**Entries provided:**
%%
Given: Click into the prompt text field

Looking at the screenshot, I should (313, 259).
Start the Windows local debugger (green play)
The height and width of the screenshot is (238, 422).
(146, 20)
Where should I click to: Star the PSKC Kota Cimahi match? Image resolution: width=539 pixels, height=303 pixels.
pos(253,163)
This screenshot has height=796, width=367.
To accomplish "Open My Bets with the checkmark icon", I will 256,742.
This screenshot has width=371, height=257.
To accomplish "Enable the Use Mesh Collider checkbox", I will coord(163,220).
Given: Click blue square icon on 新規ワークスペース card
%%
%%
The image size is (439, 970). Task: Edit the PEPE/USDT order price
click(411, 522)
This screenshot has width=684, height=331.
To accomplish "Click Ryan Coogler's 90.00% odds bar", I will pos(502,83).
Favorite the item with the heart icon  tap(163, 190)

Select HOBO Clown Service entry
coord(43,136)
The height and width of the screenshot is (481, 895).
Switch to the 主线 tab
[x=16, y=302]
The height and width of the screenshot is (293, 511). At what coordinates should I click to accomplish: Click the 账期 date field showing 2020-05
%%
%%
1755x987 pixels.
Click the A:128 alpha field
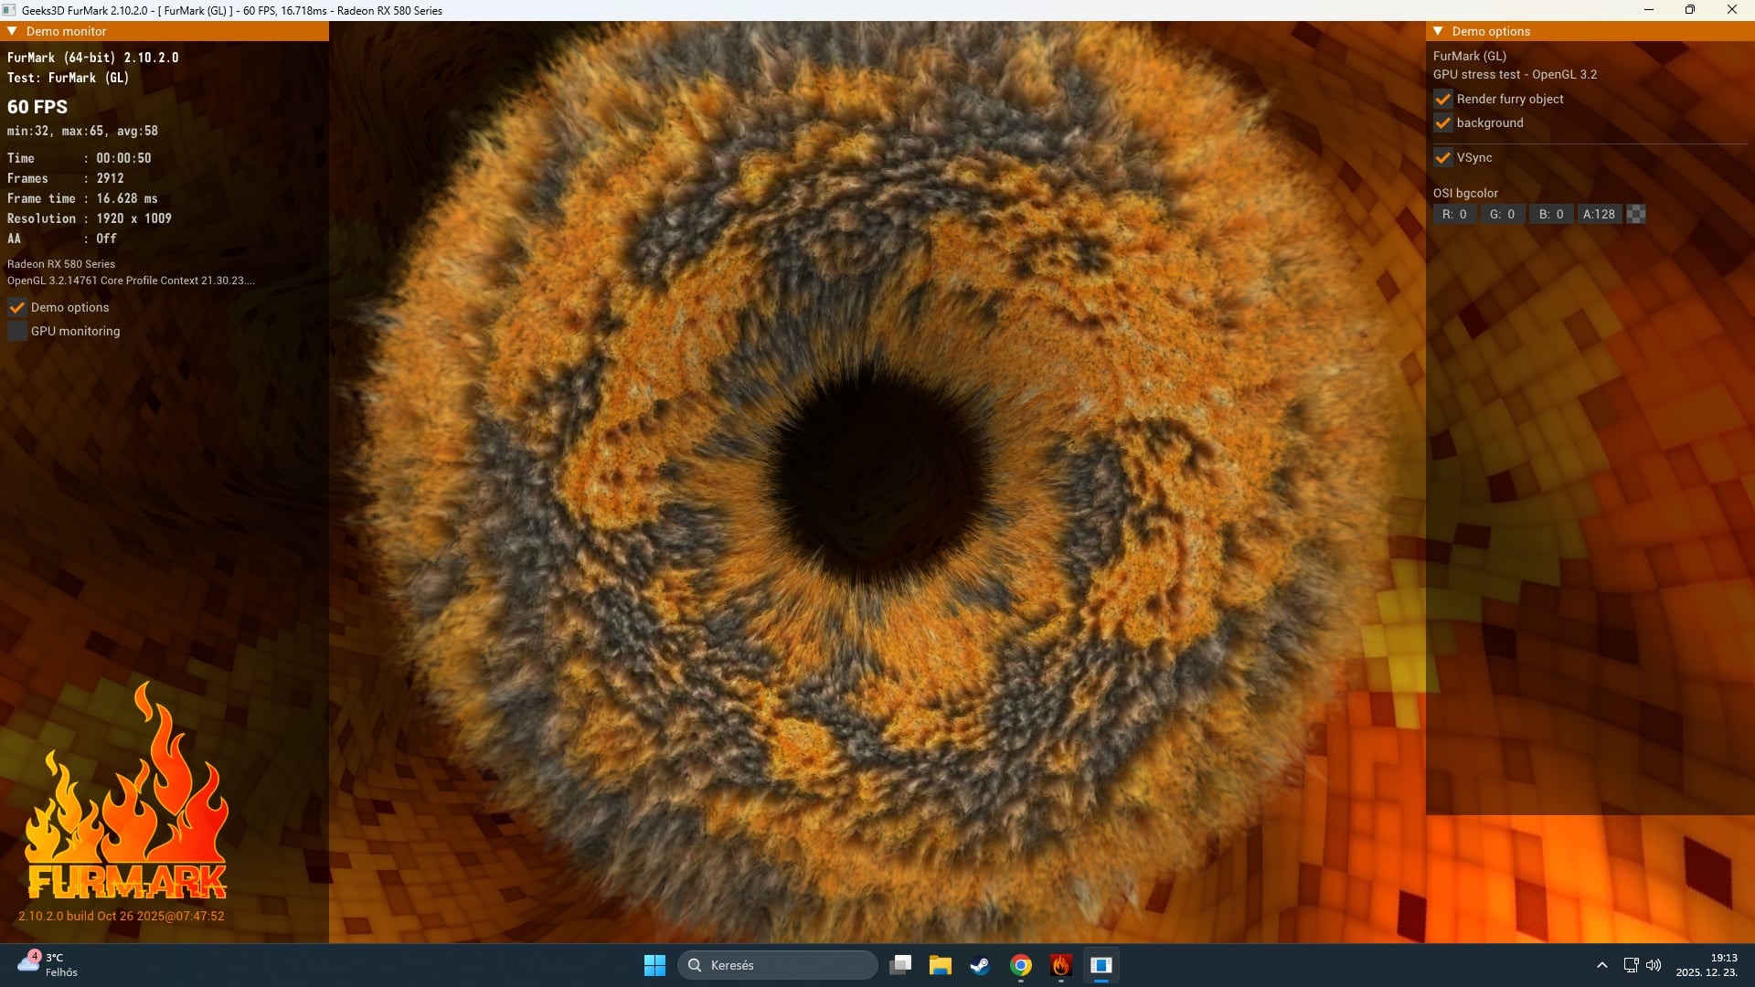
%%
**What the task requires:** Copy the rows from the line containing "Given: Click into the prompt text field" through the line containing "Given: Click blue" without changing any character.

**Response:**
Given: Click into the prompt text field

Looking at the screenshot, I should (313, 259).
Start the Windows local debugger (green play)
The height and width of the screenshot is (238, 422).
(146, 20)
Where should I click to: Star the PSKC Kota Cimahi match? Image resolution: width=539 pixels, height=303 pixels.
pos(253,163)
This screenshot has height=796, width=367.
To accomplish "Open My Bets with the checkmark icon", I will 256,742.
This screenshot has width=371, height=257.
To accomplish "Enable the Use Mesh Collider checkbox", I will coord(163,220).
Given: Click blue square icon on 新規ワークスペース card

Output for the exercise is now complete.